Exercise:
Reproduce the passage about Gerry Adams and the IRA word for word.

** Selected extract follows **

A 'putsch' against Adams by anti-ceasefire dissidents failed and, Moloney concludes: "Adams had been battered and damaged by the convention, but he had survived to wreak revenge on his dissident enemies. And, as far as the peace process was concerned, that was all that mattered."
Moloney also wrote: "With the exception of the short period when he was held in jail after the (February 1978) La Mon bombing, Gerry Adams has been on the Army Council since 1977 and was one of its longest serving members. Since his election, first as an Assembly member for west Belfast in 1982 and then the following year as Westminster MP, Adams held no military position in the IRA, making him the only council member in this category.'
IRA Bombings in England:
DOLOURS Price, who died in January last year, said she received orders from Gerry Adams to lead the first IRA bombing attack in London in March 1973 – which he denies. Brendan Hughes too referred to Adams's direction of the bombing campaign, telling researchers: "Gerry was a major, major player in the war, not just in Ireland, but in the decision to send volunteers and bombs to England.

** End of Selected extract **
** Recorded information follows **

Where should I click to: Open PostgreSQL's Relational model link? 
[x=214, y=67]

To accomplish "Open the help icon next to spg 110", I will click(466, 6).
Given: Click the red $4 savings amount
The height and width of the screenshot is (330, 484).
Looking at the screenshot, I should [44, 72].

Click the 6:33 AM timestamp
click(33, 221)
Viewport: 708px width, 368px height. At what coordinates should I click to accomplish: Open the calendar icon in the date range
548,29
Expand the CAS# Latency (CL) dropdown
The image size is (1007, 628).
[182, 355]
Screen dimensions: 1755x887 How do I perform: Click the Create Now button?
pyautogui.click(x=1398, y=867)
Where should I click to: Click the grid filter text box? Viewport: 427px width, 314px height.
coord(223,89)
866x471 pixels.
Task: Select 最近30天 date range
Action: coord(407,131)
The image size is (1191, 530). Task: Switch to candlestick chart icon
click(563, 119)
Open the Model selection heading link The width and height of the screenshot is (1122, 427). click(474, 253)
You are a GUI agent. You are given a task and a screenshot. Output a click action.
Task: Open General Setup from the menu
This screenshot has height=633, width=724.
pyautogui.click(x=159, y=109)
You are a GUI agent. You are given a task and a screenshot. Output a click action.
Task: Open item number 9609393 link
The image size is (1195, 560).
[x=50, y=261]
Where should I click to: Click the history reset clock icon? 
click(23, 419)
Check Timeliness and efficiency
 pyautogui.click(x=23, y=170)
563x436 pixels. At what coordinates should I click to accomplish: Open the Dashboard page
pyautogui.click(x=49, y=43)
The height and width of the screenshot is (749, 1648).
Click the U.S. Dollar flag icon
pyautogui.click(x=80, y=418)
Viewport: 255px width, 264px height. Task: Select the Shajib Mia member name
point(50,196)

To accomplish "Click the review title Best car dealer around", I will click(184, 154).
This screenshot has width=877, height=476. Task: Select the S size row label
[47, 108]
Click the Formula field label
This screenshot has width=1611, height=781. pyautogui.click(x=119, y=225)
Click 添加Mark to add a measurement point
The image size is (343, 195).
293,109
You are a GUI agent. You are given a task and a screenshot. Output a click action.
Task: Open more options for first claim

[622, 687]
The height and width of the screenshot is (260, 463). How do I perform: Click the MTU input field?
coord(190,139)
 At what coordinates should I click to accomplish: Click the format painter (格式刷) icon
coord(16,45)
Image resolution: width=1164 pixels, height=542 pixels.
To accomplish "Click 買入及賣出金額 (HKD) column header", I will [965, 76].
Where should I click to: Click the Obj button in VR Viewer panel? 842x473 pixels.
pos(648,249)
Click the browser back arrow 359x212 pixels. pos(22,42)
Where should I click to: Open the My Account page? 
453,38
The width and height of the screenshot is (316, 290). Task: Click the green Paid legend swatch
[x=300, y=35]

** End of Recorded information **

Output for this exercise:
A 'putsch' against Adams by anti-ceasefire dissidents failed and, Moloney concludes: "Adams had been battered and damaged by the convention, but he had survived to wreak revenge on his dissident enemies. And, as far as the peace process was concerned, that was all that mattered."
Moloney also wrote: "With the exception of the short period when he was held in jail after the (February 1978) La Mon bombing, Gerry Adams has been on the Army Council since 1977 and was one of its longest serving members. Since his election, first as an Assembly member for west Belfast in 1982 and then the following year as Westminster MP, Adams held no military position in the IRA, making him the only council member in this category.'
IRA Bombings in England:
DOLOURS Price, who died in January last year, said she received orders from Gerry Adams to lead the first IRA bombing attack in London in March 1973 – which he denies. Brendan Hughes too referred to Adams's direction of the bombing campaign, telling researchers: "Gerry was a major, major player in the war, not just in Ireland, but in the decision to send volunteers and bombs to England.